> _SUPPLIED MATERIAL_
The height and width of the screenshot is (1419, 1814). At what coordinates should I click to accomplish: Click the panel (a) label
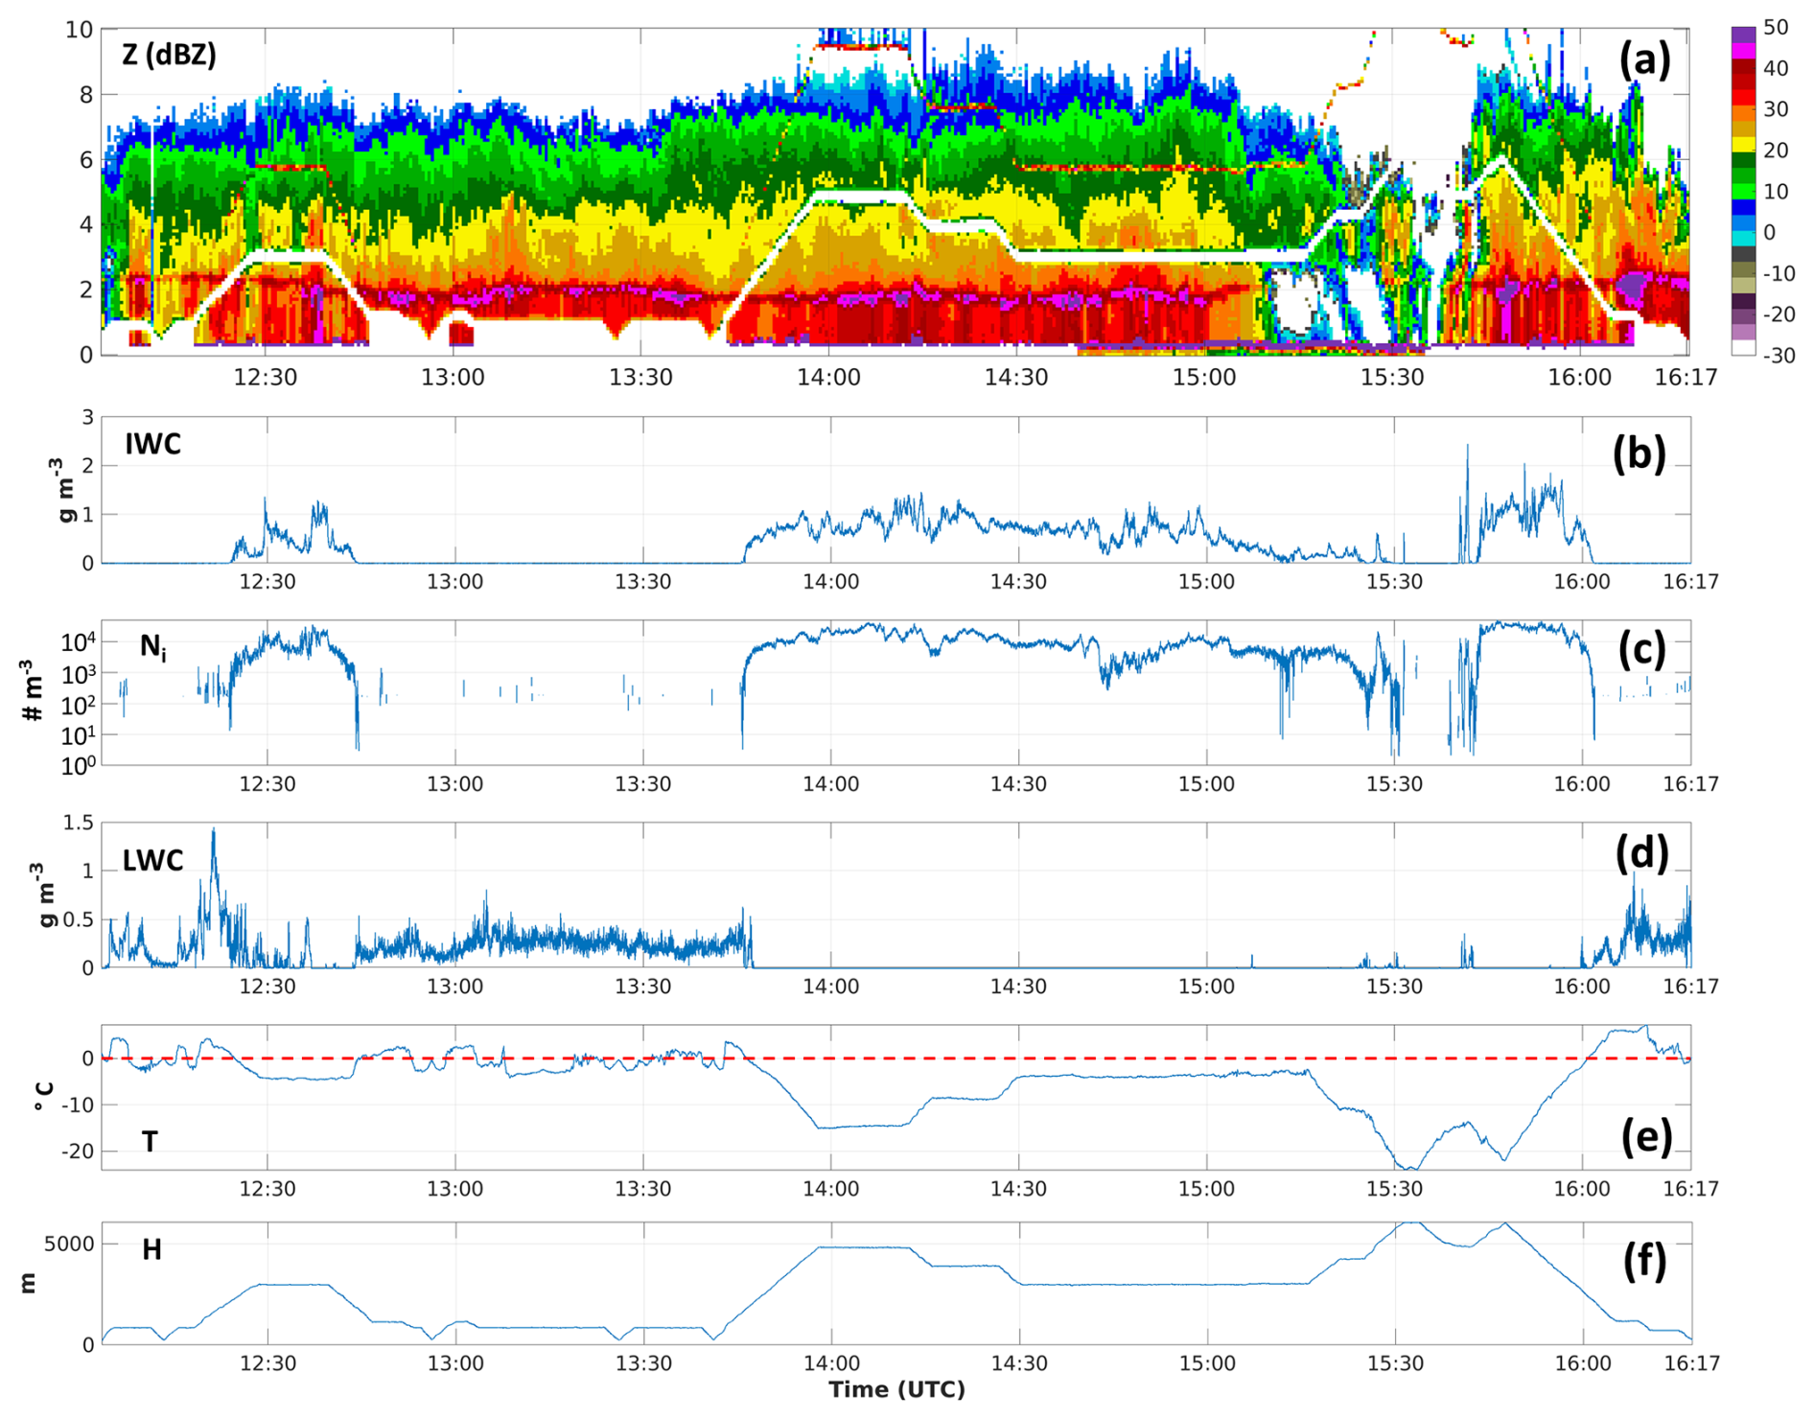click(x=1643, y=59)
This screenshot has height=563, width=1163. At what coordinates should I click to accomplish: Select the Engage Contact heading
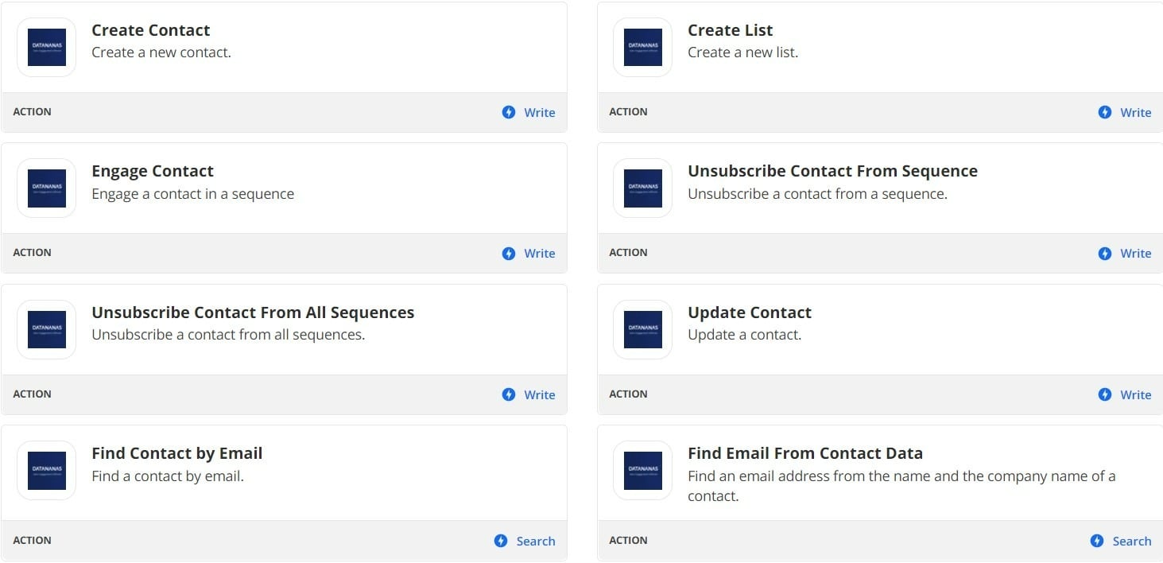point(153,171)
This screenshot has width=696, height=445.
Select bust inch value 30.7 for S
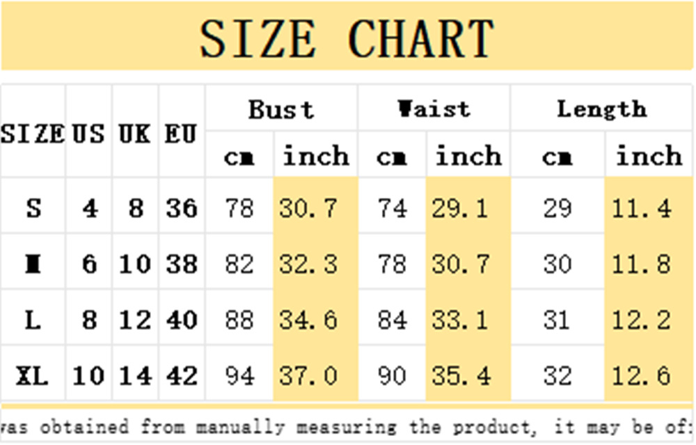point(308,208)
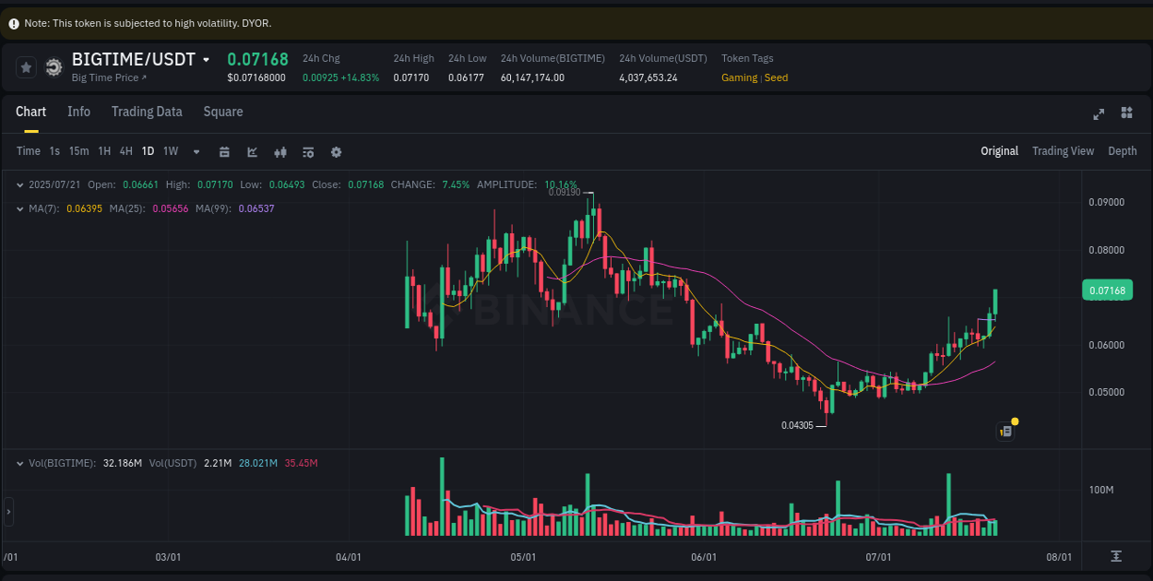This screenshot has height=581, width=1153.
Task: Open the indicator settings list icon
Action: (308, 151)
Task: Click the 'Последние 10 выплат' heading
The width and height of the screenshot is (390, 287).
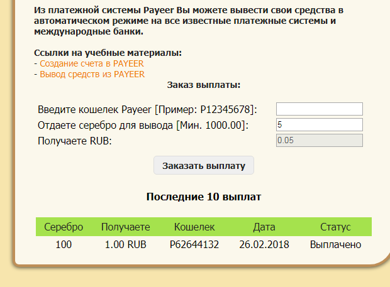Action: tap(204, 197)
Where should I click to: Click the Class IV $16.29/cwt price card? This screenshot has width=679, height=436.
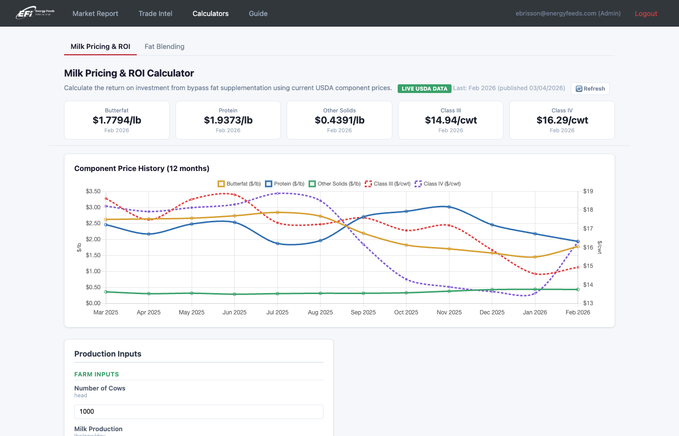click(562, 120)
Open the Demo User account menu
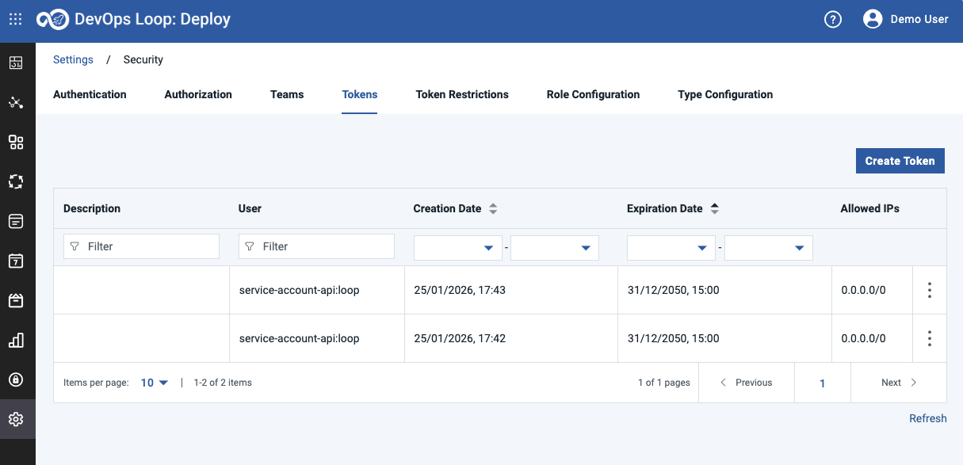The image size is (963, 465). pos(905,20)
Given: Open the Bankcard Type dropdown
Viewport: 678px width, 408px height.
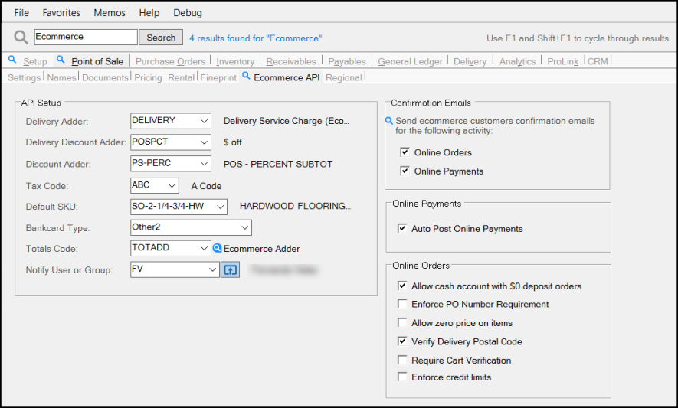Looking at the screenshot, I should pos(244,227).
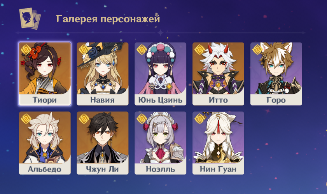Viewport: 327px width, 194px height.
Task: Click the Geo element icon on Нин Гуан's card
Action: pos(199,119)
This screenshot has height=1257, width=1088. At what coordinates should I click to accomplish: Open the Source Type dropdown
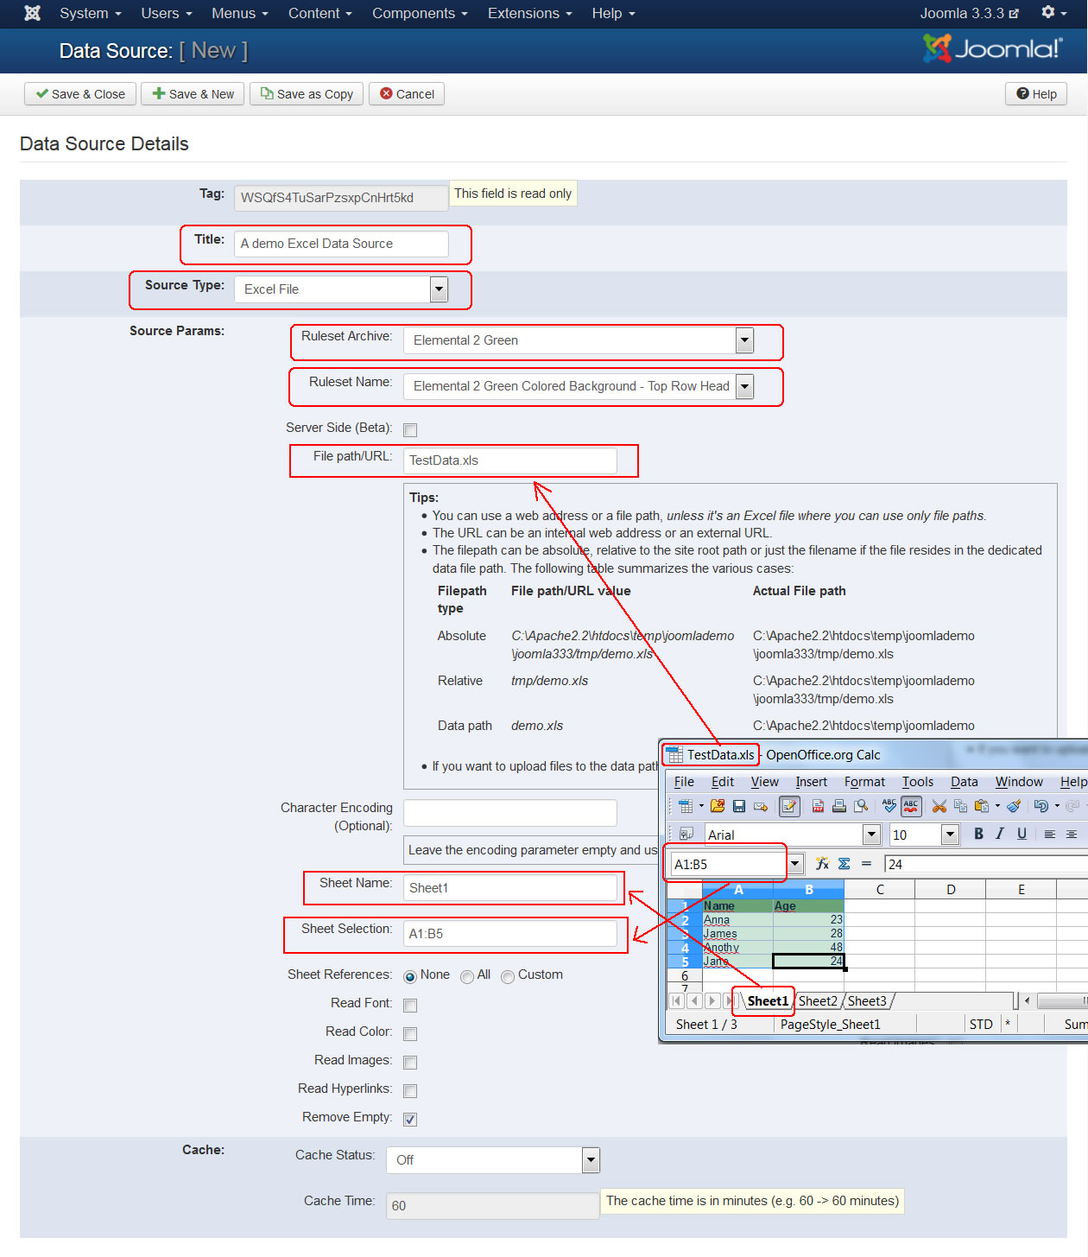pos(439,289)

> _WORK REQUEST_
Word-for-word restatement: every line from the one with "This screenshot has height=563, width=1163." through the final line of the data, both ends included, pictures excluded.

> _FINISHED TASK_
This screenshot has height=563, width=1163. At what coordinates should I click to accomplish: Select the Engage Contact heading
point(153,171)
This screenshot has width=696, height=445.
Select bust inch value 30.7 for S
point(308,208)
This screenshot has height=581, width=1153.
Task: Open the indicator settings list icon
Action: (308, 151)
Task: Click the 'Последние 10 выплат' heading
The width and height of the screenshot is (390, 287).
Action: tap(204, 197)
Where should I click to: Click the Class IV $16.29/cwt price card? This screenshot has width=679, height=436.
click(562, 120)
Open the Demo User account menu
The image size is (963, 465). pos(905,20)
Given: Open the Bankcard Type dropdown
Viewport: 678px width, 408px height.
Looking at the screenshot, I should pos(244,227).
Viewport: 327px width, 194px height.
Task: Click the Geo element icon on Нин Гуан's card
Action: pos(199,119)
This screenshot has height=1257, width=1088. At what coordinates should I click to accomplish: Open the Source Type dropdown
pos(439,289)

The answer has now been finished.